> **Exercise aim**
Determine how many lines in the data below contain "chevron" and write only that number.

> **Recorded information**
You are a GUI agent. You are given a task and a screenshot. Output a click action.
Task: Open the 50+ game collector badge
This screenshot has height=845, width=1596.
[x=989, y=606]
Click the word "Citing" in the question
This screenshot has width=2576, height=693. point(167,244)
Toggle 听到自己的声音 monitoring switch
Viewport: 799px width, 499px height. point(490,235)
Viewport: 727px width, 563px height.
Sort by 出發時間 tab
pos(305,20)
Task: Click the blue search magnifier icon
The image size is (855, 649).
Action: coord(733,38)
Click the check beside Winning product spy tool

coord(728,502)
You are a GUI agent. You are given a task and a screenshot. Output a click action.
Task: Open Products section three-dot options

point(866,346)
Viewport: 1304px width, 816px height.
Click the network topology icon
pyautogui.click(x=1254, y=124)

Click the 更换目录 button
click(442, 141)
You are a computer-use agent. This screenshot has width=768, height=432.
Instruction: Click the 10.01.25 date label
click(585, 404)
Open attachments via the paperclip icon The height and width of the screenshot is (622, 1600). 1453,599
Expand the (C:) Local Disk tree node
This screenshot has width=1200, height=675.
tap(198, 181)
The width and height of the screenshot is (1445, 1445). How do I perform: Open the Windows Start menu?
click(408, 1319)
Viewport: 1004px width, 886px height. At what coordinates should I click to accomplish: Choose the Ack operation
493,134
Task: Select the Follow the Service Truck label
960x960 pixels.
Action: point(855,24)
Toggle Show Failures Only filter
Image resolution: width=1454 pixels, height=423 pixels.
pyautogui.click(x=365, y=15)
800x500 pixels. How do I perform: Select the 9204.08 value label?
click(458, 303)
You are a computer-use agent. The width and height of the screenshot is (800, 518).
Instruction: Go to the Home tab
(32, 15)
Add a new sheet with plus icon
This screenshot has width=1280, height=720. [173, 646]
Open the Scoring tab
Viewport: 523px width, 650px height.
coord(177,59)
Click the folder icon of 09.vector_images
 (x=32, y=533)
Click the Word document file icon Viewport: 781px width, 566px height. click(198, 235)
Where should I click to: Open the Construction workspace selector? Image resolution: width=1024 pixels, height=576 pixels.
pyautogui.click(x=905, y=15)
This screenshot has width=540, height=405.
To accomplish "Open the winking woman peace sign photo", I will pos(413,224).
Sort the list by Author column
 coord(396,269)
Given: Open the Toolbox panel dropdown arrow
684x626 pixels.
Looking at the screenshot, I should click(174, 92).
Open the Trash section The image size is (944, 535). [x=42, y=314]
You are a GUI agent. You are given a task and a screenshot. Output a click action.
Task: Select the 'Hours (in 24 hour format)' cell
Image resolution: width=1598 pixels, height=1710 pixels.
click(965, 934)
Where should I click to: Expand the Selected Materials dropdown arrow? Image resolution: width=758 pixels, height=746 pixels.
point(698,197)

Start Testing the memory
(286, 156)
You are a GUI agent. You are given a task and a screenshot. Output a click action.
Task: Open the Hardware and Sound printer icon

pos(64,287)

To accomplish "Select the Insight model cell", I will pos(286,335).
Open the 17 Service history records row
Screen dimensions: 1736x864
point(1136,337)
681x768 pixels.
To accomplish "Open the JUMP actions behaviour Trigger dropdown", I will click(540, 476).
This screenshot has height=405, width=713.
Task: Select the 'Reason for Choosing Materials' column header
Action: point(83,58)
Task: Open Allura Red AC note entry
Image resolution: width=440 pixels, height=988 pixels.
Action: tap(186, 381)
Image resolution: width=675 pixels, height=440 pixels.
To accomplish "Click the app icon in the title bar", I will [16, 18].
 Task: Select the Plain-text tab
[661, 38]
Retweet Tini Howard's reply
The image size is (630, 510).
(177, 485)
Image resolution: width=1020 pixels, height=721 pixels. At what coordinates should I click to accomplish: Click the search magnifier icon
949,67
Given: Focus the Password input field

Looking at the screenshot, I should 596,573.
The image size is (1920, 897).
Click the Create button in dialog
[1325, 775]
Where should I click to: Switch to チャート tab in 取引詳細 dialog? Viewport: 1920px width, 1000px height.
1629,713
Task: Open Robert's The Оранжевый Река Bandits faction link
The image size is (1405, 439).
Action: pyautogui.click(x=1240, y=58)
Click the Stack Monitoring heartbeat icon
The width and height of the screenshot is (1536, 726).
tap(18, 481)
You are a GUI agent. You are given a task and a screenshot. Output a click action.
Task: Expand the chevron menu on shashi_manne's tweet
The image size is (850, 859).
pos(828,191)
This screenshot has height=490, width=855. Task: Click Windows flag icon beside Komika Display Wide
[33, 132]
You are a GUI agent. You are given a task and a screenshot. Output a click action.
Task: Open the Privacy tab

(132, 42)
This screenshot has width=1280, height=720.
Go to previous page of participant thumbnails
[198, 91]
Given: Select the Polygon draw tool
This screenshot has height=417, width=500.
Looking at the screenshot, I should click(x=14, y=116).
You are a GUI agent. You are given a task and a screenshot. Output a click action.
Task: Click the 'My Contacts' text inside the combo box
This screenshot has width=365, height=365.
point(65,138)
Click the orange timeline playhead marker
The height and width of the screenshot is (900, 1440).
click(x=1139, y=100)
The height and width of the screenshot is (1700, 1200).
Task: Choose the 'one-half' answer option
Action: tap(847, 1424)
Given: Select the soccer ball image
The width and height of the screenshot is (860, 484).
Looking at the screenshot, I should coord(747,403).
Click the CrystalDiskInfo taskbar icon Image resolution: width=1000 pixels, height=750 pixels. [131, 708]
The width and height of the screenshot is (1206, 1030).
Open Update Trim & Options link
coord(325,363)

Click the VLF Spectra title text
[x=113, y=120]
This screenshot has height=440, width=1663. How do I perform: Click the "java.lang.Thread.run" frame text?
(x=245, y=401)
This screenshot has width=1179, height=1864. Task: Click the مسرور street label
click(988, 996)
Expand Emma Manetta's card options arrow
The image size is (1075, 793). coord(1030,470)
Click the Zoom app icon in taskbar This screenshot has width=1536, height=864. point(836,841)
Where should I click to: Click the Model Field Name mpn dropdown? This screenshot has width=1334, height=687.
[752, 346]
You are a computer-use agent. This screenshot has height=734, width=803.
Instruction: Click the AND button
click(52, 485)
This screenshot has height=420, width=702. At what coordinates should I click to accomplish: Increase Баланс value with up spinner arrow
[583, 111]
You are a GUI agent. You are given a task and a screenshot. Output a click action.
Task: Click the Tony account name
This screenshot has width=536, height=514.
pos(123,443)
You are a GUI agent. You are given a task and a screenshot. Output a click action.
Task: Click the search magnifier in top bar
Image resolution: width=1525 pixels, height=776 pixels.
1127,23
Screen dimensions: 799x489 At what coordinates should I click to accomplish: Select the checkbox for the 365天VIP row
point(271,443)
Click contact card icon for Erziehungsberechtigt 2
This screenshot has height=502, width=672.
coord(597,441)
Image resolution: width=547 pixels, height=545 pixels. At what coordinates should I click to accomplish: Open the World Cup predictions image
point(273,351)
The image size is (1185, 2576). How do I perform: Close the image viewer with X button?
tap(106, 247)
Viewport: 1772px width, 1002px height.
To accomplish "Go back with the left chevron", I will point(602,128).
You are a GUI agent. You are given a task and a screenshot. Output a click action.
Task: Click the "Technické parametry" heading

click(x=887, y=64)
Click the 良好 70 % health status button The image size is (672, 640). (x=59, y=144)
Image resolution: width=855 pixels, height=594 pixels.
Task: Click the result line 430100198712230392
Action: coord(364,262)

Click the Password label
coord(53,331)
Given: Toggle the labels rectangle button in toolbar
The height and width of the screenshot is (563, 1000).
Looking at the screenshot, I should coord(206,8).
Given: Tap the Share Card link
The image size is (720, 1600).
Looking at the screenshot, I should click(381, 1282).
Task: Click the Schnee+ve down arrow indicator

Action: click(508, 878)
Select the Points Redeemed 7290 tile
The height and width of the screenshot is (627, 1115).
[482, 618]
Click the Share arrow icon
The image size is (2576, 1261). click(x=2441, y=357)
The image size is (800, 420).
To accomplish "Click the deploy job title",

> **Output below**
2